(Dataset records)
—————

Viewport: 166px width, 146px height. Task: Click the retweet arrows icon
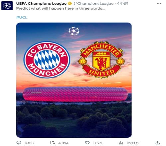click(52, 143)
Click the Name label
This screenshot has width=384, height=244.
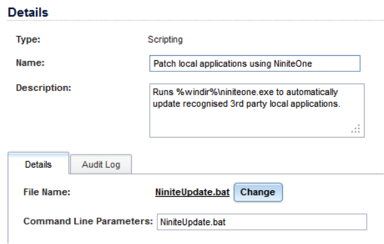(x=30, y=63)
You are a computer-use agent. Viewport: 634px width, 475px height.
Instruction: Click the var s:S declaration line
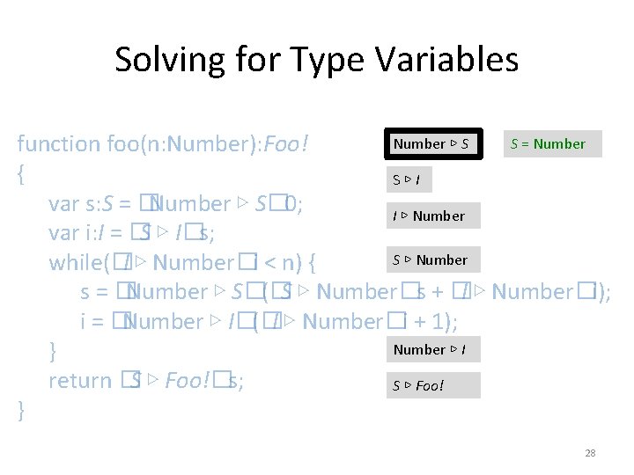point(176,204)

—————

## GOAL OF THE EXERCISE
The entries are to be written out again exactly, without their pictures.

## SOLUTION
Viewport: 166px width, 146px height. Task: Click the retweet arrows icon
click(52, 143)
Click the Name label
This screenshot has width=384, height=244.
(x=30, y=63)
You are a computer-use agent. Viewport: 634px width, 475px height.
Instruction: Click the var s:S declaration line
point(176,204)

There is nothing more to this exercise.